There is always, after any competition, much discussion and many opinions upon this idea of there being a ‘competition poem’ – a specific type of poem capable of winning any competition anywhere. A generic formula to guarantee success. Discussions are great, valid and what make us individuals, and we are all entitled to our feelings and views – it is part of what makes this old poetry world so engaging and interesting, but I don’t believe this mythological ‘competition poem’ exists. If it did, then every placed poem I have ever read would not have been so diverse, so different in theme and style. There are only poems – and sometimes, the complex alchemy that is a poem combines all its elements in a way that appeals most strongly to the competition’s judge. A judge will like what they like, and will place what comes closest to that.

You may personally like / admire the poem that wins, or you may not. You might prefer the 3rd placed one, or a commended one to the winner. You might not like any of them, or like half of them, or whatever.
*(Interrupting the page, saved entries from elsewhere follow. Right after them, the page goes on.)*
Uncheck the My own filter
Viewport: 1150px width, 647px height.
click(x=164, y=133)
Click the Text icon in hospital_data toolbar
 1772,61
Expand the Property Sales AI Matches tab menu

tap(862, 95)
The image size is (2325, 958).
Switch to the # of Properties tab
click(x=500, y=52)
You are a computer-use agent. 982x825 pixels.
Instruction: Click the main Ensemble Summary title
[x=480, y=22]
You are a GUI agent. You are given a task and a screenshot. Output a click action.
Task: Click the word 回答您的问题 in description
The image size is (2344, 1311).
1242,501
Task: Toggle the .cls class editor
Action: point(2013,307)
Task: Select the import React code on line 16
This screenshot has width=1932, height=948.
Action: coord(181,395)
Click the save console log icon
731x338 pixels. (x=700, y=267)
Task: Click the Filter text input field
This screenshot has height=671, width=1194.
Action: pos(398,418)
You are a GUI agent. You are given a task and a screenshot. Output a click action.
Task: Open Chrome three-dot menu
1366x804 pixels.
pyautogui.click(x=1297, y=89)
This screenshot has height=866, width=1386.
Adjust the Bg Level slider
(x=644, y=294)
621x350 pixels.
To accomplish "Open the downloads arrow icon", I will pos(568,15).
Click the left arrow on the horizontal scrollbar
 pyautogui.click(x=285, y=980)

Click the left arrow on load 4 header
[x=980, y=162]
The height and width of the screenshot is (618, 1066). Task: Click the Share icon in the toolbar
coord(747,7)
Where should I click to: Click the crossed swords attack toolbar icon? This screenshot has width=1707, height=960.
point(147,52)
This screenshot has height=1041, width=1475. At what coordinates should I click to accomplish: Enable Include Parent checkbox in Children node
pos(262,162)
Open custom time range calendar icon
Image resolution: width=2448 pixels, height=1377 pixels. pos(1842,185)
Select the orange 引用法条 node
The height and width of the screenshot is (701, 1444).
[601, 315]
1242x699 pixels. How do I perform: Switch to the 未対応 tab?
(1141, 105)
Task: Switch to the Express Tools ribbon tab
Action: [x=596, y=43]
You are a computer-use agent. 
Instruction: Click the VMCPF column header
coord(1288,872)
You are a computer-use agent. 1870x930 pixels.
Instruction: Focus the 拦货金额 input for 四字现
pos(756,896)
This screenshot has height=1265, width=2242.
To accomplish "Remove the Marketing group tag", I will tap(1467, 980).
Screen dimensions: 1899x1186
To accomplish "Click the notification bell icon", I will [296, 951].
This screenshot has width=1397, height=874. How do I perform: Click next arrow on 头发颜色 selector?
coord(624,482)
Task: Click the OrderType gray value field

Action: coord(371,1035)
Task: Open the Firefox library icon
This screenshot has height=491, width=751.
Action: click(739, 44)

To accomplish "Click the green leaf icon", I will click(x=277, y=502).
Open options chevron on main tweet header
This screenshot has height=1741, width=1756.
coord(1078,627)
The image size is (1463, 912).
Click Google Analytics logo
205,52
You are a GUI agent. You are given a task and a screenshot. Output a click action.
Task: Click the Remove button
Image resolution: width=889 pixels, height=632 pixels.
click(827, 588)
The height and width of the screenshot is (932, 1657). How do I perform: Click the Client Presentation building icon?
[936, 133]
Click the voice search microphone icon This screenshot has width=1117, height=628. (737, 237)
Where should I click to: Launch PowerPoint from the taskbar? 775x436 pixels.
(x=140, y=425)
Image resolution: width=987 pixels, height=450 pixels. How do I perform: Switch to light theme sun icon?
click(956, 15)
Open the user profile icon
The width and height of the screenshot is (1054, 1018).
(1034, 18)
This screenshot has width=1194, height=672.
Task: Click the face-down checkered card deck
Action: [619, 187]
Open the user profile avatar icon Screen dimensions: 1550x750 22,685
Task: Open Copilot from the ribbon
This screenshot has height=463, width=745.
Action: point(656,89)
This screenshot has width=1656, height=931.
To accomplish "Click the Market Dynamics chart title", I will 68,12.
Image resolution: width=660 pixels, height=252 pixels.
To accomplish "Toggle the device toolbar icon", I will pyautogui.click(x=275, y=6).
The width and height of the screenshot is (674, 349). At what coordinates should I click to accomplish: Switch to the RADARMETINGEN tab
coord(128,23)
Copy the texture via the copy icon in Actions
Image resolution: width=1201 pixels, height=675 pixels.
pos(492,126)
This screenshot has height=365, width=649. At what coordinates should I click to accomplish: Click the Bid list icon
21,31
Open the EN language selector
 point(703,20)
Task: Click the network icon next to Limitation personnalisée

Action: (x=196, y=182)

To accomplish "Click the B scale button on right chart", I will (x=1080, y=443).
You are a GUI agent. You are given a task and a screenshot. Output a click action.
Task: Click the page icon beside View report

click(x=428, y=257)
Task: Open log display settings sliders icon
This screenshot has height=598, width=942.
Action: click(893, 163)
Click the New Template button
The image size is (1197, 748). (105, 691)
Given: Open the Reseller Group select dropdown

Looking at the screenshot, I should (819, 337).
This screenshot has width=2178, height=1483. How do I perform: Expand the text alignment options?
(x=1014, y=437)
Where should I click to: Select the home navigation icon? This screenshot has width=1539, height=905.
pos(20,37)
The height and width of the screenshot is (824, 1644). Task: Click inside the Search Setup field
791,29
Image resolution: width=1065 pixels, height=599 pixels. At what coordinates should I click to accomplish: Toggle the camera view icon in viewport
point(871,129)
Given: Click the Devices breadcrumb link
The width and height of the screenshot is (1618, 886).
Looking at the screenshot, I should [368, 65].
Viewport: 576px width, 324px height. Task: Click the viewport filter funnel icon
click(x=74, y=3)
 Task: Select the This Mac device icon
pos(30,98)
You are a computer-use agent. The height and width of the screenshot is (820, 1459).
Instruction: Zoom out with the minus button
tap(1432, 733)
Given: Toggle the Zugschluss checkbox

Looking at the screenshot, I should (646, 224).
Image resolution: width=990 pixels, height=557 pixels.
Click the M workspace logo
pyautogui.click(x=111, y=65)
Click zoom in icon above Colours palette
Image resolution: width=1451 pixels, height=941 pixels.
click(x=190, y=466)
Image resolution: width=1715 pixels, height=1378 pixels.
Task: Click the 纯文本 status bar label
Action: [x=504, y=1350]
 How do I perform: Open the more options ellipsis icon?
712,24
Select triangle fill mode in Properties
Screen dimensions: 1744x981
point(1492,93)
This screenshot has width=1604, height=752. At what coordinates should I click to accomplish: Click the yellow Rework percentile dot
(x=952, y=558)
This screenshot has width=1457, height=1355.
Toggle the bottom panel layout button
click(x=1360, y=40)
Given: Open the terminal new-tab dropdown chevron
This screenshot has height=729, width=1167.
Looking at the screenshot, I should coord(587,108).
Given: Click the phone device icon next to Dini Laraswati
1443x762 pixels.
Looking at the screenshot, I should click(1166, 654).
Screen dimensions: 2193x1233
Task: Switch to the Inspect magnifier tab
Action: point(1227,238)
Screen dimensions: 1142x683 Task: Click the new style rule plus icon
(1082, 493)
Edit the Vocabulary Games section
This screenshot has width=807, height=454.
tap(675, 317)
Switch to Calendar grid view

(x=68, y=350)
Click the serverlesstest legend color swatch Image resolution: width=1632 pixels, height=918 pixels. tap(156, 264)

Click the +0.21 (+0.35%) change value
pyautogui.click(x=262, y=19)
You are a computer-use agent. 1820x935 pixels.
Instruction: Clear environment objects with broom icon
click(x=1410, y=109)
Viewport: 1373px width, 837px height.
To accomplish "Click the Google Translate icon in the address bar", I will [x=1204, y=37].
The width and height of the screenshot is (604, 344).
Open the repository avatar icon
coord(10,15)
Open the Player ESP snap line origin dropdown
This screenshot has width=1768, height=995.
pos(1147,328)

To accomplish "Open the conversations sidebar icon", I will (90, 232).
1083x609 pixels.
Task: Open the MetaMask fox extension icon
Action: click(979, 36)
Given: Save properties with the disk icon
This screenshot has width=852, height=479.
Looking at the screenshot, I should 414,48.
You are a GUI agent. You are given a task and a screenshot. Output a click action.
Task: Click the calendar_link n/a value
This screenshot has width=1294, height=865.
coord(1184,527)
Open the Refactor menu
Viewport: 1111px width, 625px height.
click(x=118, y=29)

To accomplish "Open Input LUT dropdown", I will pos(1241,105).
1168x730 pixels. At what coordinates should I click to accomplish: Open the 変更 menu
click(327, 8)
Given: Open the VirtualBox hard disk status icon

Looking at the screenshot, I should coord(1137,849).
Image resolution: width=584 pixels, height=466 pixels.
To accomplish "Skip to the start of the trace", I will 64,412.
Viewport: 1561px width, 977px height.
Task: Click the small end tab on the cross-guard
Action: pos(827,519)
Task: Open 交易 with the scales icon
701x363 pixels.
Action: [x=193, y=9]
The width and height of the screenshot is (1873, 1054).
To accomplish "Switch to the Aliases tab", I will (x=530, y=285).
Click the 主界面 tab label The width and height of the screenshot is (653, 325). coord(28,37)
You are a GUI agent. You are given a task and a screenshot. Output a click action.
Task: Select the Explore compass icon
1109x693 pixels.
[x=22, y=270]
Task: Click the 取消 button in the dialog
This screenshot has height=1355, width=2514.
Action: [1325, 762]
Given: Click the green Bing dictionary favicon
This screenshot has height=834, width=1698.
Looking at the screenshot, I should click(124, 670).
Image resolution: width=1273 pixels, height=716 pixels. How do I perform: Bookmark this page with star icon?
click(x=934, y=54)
That is your right – it would be a dull old world if there was a formula – this one magical formula – that some believe dictates what makes a competition poem.

If I think back to each poem of mine that has done well over the years in a competition, I can honestly say that there has been such diversity in them, that it would be impossible to identify any one ‘trick’ or theme that made them win, or place – there have been poems about dandelions; Camargue horses; Joan of Arc; sea life; bears; rabbits; the death of a freind’s pet; a suicide; whales; a pansexual crush; an owl pellet; the Romanovs; Bagpuss; bees; gated communities; Eynhallow; one of the characters from George Mackay Brown’s Greenvoe; living a buckshee life; a wandering bard; Blackpool rock and heaven knows what others – I certainly can’t spot any kind of pattern there.

The poems have manifested as sonnets, free verse, dense, spaced out, short, mid-length, long. Thick or sparse. The only things any of them have in common are that I wrote each one in the throes of fascination, of research, of passion. I wrote each one to the very best of my ability at the time. I edited like the clappers. I wrote them becasue I wanted to write them and was never sure at the advent of each if they would be any good or end up in the ‘what was I thinking?’ file, or the recycle bin. I wrote them for the joy and pleasure of writing them. I wrote them and tried my very, very best. I guess what comes closest to being a ‘competition poem’ is a work into which you put the best of your effort, knowledge and self.